Effects of site preparation and vegetation control on the plant communities, successional dynamics, and stand structure of a loblolly pine (Pinus taeda) plantation.

Abstract

Sustainability has become a focus for forest management all over the United States, but particularly for the South, where harvest intensity has increased in recent years. Considerable interest has focused on the effects of high intensity silvicultural practices and short rotations on ecological processes, biodiversity, and wildlife habitat. In order to better understand these effects, we conducted a comparative study of second and third rotation plant communities and the effects of silvicultural practices on succession, biodiversity and stand structure in a loblolly pine (Pinus taeda) plantation in the Piedmont of North Carolina.

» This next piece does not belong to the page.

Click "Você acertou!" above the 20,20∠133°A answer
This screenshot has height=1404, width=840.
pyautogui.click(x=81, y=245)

Following harvest of the second rotation stand, a 2 x 2 x 2 split-split-plot experiment was established using two harvest (stem only versus complete tree), two site preparation (chop versus shear, pile, and disk) and two cultural (vegetation control versus no vegetation control) treatments. Presence/absence of vascular plant taxa was determined prior to harvest for ages 22 and 41 of the second rotation as well as for ages 1, 2, 6, 12, and 18 in the third rotation. We also obtained cover data for years 1, 2, 6 and 18 in the third rotation.

Since the harvest treatments did not differ significantly for any of the parameters throughout the third rotation, our analyses focused on the effects of site preparation and vegetation control. Results indicated a significant difference in species composition from the second to the third rotation, with disturbance-responsive species positively associated with vegetation control in the third-rotation plots. The addition of these species to the vegetation control plots largely accounted for the addition of approximately forty species from the second to the third rotation, although trace numbers of woodland herbaceous species were recruited across all treatments. The least intensively managed third-rotation stands were more similar to the unmanaged stands of the second rotation. We also found that early in the life of the third rotation stand, intensive site preparation influenced species composition and cover across the site. However, following canopy closure, individual treatments converged to similar composition and cover.

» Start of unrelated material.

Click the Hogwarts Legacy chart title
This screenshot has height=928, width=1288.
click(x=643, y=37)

Despite the lack of long-term treatment effects on the species composition and cover of the plant communities, we found that vegetation control treatments significantly affected stand structure at all height strata, prevented the development of a midstory and promoted the persistence of an herbaceous layer. At the lower shrub and sapling levels, site preparation affected stand structure within the plots with no vegetation control, with chop plots contributing multiple hardwood sprouts and disk plots contributing more individual seed-germinated saplings.

Our results indicate that high intensity silvicultural practices, such as shearing, piling, and disking and vegetation control, reduced initial competition and thus permitted the persistence of early successional species, increasing overall diversity from the second to the third rotation. We also found evidence that this stand is evolving from its agricultural legacy to a forest through the recruitment of several late successional herbaceous species. Although intensive silvicultural practices play an important early role in determining species cover and composition and continue to affect forest stand structure after twenty years, they apparently do not disrupt successional processes. Interestingly, differences in species composition due to soil variation across the study site were seen through both rotations, while treatment differences diminished over time during the third rotation. Thus we find that intensive management in a secondary forest stand had little long-term impact on succession and plant species composition, but may have important ramifications for wildlife due to the alteration of stand structure.